# Stored data entries
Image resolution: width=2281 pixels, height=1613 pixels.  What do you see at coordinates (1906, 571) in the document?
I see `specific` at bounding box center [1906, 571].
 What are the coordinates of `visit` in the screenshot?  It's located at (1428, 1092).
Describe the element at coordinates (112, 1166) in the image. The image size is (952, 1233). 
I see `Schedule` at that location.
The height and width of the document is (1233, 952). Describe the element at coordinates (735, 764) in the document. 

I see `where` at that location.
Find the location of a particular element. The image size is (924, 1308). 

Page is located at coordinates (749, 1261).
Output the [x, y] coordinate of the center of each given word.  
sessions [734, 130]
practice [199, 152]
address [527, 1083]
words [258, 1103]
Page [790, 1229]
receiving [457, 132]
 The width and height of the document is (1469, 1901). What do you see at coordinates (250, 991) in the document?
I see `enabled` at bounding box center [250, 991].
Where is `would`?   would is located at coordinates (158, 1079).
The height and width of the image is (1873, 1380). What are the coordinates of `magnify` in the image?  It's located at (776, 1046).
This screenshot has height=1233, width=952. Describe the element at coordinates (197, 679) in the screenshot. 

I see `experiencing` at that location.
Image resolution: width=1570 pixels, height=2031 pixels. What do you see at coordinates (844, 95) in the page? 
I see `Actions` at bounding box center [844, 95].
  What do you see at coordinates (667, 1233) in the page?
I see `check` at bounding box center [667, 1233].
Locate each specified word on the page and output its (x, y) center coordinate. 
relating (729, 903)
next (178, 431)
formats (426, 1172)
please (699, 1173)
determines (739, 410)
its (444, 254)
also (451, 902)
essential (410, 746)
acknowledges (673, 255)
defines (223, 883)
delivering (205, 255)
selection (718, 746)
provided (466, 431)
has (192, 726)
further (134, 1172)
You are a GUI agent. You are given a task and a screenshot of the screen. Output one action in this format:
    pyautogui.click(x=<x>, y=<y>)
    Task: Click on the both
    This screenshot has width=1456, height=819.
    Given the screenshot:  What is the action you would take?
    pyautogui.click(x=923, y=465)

# What is required
Reproduce all the rows above, replacing every "Describe the element" with "Identify the element" and leaving everything else unchanged.

# Full answer
Image resolution: width=2281 pixels, height=1613 pixels.  What do you see at coordinates (1906, 571) in the document?
I see `specific` at bounding box center [1906, 571].
 What are the coordinates of `visit` in the screenshot?  It's located at (1428, 1092).
Identify the element at coordinates (112, 1166) in the image. The image size is (952, 1233). 
I see `Schedule` at that location.
The height and width of the document is (1233, 952). Identify the element at coordinates (735, 764) in the document. 

I see `where` at that location.
Find the location of a particular element. The image size is (924, 1308). 

Page is located at coordinates (749, 1261).
Output the [x, y] coordinate of the center of each given word.  
sessions [734, 130]
practice [199, 152]
address [527, 1083]
words [258, 1103]
Page [790, 1229]
receiving [457, 132]
 The width and height of the document is (1469, 1901). What do you see at coordinates (250, 991) in the document?
I see `enabled` at bounding box center [250, 991].
Where is `would`?   would is located at coordinates (158, 1079).
The height and width of the image is (1873, 1380). What are the coordinates of `magnify` in the image?  It's located at (776, 1046).
This screenshot has height=1233, width=952. Identify the element at coordinates (197, 679) in the screenshot. 

I see `experiencing` at that location.
Image resolution: width=1570 pixels, height=2031 pixels. What do you see at coordinates (844, 95) in the page? 
I see `Actions` at bounding box center [844, 95].
  What do you see at coordinates (667, 1233) in the page?
I see `check` at bounding box center [667, 1233].
Locate each specified word on the page and output its (x, y) center coordinate. 
relating (729, 903)
next (178, 431)
formats (426, 1172)
please (699, 1173)
determines (739, 410)
its (444, 254)
also (451, 902)
essential (410, 746)
acknowledges (673, 255)
defines (223, 883)
delivering (205, 255)
selection (718, 746)
provided (466, 431)
has (192, 726)
further (134, 1172)
You are a GUI agent. You are given a task and a screenshot of the screen. Output one action in this format:
    pyautogui.click(x=<x>, y=<y>)
    Task: Click on the both
    This screenshot has width=1456, height=819.
    Given the screenshot:  What is the action you would take?
    pyautogui.click(x=923, y=465)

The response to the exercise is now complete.